A inteligência artificial (IA) está a ganhar independência e pode agora realizar muitas tarefas por si só, mas continua vulnerável a erros e alucinações, um risco que muitas companhias de seguros já concordaram em cobrir para as empresas.
“O objetivo destas ferramentas avançadas de IA é dispensar a assistência humana e a supervisão na tomada de decisões, colocando em causa a lógica básica dos seguros atuais”, explica Phil Dawson, diretor de IA da startup Armila.
Os novos assistentes de IA, vulgarmente chamados de agentes, já não apenas respondem a uma pergunta, mas são capazes de realizar tarefas semelhantes às realizadas por um humano através de um computador, de forma autónoma e acelerada.
Por defeito, os riscos de responsabilidade civil associados à IA são “cobertos, na sua maior parte, implicitamente pelos contratos tradicionais”, estimam o analista Sonal Madhok e a professora de direito Anat Lior num documento publicado pela Willis Towers Watson no final de 2025.

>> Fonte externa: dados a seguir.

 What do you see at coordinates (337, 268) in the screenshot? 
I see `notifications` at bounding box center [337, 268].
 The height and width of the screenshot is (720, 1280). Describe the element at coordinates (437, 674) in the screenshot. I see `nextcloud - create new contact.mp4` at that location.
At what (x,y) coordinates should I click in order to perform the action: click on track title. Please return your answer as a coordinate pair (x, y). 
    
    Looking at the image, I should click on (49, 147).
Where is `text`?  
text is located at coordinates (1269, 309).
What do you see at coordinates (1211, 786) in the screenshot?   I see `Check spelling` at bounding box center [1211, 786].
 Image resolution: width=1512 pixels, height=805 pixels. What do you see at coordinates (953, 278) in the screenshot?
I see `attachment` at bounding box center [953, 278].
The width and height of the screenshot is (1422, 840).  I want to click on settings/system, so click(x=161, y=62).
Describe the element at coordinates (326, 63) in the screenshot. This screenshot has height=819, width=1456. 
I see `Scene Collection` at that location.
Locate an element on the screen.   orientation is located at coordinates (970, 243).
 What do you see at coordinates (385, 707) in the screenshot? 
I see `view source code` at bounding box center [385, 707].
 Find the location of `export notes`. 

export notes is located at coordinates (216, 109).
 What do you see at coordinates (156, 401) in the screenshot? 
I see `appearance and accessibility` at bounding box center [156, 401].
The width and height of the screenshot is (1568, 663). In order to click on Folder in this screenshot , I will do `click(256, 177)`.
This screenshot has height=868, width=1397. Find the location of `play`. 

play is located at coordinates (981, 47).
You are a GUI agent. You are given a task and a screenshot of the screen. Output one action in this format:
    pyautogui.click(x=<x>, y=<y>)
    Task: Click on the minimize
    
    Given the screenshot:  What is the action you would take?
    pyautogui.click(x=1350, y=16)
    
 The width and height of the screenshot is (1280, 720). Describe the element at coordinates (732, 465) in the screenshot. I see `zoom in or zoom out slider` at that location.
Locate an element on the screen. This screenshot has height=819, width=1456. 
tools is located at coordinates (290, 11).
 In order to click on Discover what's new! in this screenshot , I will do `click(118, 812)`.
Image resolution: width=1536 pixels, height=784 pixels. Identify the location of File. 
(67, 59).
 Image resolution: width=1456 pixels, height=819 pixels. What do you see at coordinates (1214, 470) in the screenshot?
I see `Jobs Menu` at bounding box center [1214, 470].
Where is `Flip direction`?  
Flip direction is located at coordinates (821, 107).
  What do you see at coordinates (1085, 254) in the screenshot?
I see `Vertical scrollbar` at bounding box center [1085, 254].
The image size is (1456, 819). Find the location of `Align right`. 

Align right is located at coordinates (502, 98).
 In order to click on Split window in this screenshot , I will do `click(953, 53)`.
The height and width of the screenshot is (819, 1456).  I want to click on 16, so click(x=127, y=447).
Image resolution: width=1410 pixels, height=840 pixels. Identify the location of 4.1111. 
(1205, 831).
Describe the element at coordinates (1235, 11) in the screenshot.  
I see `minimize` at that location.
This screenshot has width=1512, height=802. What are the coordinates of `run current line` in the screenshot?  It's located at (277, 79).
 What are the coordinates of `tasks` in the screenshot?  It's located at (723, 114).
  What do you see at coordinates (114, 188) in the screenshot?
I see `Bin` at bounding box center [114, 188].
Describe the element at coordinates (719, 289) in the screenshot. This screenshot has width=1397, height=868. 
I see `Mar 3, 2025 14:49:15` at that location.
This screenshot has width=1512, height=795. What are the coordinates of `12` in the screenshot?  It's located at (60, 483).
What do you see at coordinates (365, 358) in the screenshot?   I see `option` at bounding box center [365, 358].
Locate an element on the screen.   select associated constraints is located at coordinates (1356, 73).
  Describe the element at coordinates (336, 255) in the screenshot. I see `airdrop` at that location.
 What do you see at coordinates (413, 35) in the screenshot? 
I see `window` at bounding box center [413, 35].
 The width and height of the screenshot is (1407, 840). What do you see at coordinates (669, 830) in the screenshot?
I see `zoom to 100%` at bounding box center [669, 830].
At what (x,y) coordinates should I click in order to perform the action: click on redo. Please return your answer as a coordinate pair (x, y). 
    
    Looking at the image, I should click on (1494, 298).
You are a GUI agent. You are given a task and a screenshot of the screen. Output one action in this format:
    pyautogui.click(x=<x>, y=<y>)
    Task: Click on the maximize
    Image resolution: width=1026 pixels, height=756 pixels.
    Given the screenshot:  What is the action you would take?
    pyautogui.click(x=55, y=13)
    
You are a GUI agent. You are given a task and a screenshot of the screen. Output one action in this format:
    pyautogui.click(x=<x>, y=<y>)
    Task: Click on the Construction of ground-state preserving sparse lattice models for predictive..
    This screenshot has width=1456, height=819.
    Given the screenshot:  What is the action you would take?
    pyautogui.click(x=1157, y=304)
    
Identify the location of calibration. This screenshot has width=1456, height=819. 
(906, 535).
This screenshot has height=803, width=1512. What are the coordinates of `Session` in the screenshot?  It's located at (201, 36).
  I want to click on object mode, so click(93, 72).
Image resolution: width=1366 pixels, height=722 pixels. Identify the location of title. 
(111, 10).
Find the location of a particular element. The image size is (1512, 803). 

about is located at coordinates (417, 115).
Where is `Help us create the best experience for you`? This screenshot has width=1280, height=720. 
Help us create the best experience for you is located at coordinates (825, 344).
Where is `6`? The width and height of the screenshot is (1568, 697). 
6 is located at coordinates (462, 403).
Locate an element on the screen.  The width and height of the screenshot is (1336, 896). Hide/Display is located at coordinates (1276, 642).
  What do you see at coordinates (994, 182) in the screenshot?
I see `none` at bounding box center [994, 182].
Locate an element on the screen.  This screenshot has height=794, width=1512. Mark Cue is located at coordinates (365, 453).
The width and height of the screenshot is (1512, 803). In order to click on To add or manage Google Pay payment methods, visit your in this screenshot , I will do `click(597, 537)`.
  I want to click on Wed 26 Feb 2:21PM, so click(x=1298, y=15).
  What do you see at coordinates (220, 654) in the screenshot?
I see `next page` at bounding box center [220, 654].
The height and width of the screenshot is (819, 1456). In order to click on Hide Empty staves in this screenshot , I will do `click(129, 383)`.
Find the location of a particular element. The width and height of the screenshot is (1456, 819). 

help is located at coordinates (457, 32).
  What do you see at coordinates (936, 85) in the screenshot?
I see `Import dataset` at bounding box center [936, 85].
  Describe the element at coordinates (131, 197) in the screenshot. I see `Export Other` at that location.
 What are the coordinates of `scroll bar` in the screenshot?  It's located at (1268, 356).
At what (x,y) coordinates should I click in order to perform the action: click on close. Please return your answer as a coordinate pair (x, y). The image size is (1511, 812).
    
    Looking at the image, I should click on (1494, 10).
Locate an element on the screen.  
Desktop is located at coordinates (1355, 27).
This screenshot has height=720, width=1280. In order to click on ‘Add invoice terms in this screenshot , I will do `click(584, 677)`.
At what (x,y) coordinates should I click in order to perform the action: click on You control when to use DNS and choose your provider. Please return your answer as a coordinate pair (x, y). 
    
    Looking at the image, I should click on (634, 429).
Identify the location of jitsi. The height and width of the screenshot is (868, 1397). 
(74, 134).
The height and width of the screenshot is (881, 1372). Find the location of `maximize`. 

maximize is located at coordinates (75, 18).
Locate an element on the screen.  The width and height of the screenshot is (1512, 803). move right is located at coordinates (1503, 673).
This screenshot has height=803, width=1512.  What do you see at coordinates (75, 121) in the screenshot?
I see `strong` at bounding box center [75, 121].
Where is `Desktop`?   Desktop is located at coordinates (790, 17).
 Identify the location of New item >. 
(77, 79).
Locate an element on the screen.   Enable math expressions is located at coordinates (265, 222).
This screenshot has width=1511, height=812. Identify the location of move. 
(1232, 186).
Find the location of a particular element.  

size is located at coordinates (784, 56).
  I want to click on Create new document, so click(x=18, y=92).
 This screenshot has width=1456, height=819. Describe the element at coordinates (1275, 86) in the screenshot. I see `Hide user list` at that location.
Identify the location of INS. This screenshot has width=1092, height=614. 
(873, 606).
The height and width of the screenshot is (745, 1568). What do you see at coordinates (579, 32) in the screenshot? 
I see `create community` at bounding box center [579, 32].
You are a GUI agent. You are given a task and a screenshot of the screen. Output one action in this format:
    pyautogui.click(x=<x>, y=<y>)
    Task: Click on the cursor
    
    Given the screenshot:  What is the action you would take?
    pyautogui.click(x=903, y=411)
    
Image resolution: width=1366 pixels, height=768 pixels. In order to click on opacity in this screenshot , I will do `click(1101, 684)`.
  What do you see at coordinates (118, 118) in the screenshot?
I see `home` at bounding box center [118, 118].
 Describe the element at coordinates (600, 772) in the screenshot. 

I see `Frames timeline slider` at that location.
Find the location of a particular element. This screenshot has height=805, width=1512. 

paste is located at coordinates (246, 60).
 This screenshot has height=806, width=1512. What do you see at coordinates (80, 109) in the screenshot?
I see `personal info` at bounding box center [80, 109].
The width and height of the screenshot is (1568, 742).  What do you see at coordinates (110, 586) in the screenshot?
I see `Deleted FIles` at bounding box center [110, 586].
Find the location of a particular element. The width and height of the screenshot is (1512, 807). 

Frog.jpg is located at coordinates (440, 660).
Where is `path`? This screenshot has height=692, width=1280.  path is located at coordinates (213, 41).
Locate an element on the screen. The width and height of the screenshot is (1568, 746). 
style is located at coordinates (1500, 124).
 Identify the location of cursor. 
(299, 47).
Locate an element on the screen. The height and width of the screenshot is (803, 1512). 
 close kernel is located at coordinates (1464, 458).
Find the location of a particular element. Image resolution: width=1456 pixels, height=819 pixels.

Eles acreditam que a situação é temporária, uma fonte de incerteza, e comparam-na com os primeiros anos do crime cibernético em grande escala.
Mas, nos últimos meses, o mercado de seguros “saiu do modo de esperar para ver”, segundo Jonathan Mitchell, diretor financeiro da corretora Founder Shield. “As políticas padrão agora contêm cláusulas chamadas ‘exclusão absoluta de IA’.”
De acordo com o Financial Times, várias grandes companhias de seguros, mais notavelmente a empresa britânica Chubb, pediram aos reguladores dos EUA que pudessem excluir a responsabilidade pela inteligência artificial da sua cobertura. A AFP ligou, mas ninguém atendeu.
A IA generativa é difícil de entender porque está em constante mudança, à medida que os casos de uso continuam a proliferar.
“Para considerar a responsabilidade civil pela IA, é necessário entrar em muitos detalhes no seu contrato”, diz Jonathan Mitchell.
Um mercado avaliado em US$ 4,8 bilhões
Phil Dawson discute uma agência imobiliária corporativa que inicialmente queria ter seu próprio agente de IA em sua equipe, mas acabou adquirindo uma apólice de IA.
O Founder Shield oferece seguro contra erros e omissões (E&O), que é típico para prestadores de serviços profissionais, mas inclui especificamente cenários de “mau funcionamento ou alucinação de IA”, que “resultam em perdas financeiras diretas para o cliente”.
O âmbito do contrato poderia estender-se para além das redes informáticas e incluir os danos causados pela IA no mundo real, como explica Jonathan Mitchell, referindo-se a um agente de IA que encomenda, por engano, demasiadas mercadorias.
Já Armilla, antes de se comprometer, a empresa testa modelos para avaliar seus pontos fortes e fracos. Ela também está interessada na gestão de riscos ponta a ponta dentro da empresa cliente e em sua potencial conformidade com os padrões de IA dos EUA ou internacionais, como a recente ISO 42001.
As seguradoras neste mercado excluem alguns riscos. Armilla não cobrirá tudo relacionado ao diagnóstico médico, bem como aplicações voltadas à saúde mental.
Quanto à Munich Re, que está neste domínio desde 2018, não compensará o fracasso do modelo se for devido a condições excepcionais de mercado, como descreve Michael von Gebelins, chefe de seguros de inteligência artificial, citando a avaliação de obras de arte ou activos financeiros.
Nesta fase, os clientes da Munich Re são principalmente empresas de tecnologia, mas atua em muitos setores, desde a agricultura à indústria e energia. As empresas que projetam modelos, bem como aquelas que os utilizam, podem se inscrever.
Para Michael von Gebelins, o potencial deste mercado é “tão importante quanto a segurança cibernética, se não mais”.
A melhoria contínua dos modelos reduz as viagens selvagens, mas “o risco de erros e alucinações não pode ser completamente descartado”, observa ele. “Estes continuam a ser modelos estatísticos”, todos representando “uma parcela de incerteza”.
A Deloitte estima, num estudo publicado em agosto, que o volume de prémios de seguros poderá atingir 4,8 mil milhões de dólares a nível mundial até 2032.